- Assignment: Among the entries below, please repeat exactly and only the lines from the line containing "This screenshot has height=737, width=1436." to the line containing "The width and height of the screenshot is (1023, 767).", both lines included.

- The input:
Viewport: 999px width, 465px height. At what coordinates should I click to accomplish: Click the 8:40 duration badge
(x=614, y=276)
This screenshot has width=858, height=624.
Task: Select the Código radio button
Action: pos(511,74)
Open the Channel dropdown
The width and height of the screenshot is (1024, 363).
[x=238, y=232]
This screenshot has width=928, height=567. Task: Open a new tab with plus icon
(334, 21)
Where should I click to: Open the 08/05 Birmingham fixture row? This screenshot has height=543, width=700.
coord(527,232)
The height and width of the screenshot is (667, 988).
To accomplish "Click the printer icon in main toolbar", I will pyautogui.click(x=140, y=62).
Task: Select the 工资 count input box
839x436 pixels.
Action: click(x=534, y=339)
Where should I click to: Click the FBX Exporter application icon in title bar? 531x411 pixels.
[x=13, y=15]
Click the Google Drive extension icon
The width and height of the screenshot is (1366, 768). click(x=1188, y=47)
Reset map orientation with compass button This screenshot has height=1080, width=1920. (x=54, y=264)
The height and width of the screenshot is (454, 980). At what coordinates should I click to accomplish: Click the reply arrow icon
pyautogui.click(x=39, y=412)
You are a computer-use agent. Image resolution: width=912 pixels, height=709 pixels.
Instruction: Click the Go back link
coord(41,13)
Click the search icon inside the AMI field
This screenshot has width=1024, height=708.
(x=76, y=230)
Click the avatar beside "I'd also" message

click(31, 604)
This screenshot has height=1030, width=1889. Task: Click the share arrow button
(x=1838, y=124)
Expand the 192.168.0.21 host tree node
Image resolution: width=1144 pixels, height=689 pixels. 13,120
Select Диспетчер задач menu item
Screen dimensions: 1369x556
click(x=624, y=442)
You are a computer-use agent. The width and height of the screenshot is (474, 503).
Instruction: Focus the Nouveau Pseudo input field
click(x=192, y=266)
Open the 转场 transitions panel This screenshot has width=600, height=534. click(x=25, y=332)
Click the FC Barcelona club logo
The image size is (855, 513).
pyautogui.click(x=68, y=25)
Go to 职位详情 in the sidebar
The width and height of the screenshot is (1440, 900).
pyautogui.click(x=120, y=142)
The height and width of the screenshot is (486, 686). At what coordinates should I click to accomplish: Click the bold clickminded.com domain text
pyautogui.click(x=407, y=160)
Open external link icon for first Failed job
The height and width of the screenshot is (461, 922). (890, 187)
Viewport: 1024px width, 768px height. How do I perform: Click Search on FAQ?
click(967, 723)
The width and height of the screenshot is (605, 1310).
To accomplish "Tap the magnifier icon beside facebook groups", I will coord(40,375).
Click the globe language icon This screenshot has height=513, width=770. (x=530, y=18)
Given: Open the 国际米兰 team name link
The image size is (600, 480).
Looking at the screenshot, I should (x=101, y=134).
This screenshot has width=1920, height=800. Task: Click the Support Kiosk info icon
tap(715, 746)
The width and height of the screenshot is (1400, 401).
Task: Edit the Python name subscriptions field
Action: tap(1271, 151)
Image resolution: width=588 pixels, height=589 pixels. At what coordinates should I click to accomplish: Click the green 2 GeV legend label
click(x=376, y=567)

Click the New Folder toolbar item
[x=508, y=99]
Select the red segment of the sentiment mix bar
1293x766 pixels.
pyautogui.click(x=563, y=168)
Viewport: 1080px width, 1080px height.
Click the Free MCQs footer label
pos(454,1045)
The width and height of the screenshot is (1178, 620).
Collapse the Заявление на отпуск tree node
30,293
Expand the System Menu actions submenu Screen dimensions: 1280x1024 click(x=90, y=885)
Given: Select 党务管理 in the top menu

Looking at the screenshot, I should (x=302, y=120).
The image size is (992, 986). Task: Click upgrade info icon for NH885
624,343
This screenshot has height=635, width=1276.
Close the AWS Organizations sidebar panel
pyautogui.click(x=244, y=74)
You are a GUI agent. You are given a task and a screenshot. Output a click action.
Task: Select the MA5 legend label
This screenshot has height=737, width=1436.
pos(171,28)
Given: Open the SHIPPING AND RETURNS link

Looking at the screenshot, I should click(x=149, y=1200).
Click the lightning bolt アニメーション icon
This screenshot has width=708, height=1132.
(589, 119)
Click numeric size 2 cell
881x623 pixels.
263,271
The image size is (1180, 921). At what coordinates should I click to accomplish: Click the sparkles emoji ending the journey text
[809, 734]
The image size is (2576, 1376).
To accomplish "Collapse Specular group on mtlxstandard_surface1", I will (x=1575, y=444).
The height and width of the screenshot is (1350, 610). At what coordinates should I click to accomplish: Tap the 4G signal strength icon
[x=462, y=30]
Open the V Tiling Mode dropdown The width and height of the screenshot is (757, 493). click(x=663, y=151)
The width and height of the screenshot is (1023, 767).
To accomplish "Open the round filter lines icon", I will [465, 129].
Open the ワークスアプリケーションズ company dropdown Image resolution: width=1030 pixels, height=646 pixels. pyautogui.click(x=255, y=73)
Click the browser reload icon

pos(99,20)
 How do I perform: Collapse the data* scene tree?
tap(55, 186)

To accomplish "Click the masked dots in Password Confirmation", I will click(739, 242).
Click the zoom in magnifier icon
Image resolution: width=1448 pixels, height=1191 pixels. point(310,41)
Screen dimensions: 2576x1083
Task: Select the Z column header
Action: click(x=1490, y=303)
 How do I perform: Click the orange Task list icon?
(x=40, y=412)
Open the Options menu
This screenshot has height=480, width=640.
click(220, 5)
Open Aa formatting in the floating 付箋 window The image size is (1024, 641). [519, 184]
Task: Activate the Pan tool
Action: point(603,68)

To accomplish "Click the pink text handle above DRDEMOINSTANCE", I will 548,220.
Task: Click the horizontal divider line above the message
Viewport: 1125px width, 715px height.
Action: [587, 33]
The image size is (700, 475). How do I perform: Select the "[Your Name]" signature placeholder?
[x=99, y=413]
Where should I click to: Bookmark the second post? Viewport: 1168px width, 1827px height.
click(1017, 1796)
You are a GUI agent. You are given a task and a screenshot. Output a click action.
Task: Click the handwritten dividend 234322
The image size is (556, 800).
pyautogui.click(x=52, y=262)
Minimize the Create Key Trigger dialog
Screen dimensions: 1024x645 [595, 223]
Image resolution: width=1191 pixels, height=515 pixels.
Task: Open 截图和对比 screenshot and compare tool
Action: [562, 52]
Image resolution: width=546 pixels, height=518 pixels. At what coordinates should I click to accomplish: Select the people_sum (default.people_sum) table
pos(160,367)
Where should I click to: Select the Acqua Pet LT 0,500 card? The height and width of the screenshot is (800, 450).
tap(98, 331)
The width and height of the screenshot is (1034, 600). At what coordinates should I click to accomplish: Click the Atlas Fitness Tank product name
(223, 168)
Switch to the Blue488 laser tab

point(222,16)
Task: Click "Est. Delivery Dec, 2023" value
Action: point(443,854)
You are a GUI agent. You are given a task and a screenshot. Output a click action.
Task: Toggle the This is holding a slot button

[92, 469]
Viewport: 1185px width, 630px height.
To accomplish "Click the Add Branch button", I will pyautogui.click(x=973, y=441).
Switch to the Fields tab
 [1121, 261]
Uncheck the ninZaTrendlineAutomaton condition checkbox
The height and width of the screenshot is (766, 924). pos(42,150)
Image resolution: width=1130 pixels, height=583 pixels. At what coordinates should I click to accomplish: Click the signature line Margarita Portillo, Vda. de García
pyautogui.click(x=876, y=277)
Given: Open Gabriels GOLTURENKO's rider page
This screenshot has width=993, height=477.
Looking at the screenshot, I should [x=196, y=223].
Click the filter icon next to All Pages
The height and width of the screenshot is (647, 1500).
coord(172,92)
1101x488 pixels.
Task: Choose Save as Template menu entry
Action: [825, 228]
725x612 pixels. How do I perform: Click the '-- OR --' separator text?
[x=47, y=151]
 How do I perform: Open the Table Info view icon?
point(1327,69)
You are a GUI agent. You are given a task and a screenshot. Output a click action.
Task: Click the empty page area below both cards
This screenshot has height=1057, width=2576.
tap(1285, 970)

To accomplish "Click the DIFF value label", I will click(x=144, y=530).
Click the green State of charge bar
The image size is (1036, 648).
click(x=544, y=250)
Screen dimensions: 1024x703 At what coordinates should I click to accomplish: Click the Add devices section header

- Solution for this exercise:
This screenshot has height=737, width=1436.
pos(171,28)
Given: Open the SHIPPING AND RETURNS link

Looking at the screenshot, I should click(x=149, y=1200).
Click the lightning bolt アニメーション icon
This screenshot has width=708, height=1132.
(589, 119)
Click numeric size 2 cell
881x623 pixels.
263,271
The image size is (1180, 921). At what coordinates should I click to accomplish: Click the sparkles emoji ending the journey text
[809, 734]
The image size is (2576, 1376).
To accomplish "Collapse Specular group on mtlxstandard_surface1", I will (x=1575, y=444).
The height and width of the screenshot is (1350, 610). At what coordinates should I click to accomplish: Tap the 4G signal strength icon
[x=462, y=30]
Open the V Tiling Mode dropdown The width and height of the screenshot is (757, 493). click(x=663, y=151)
The width and height of the screenshot is (1023, 767).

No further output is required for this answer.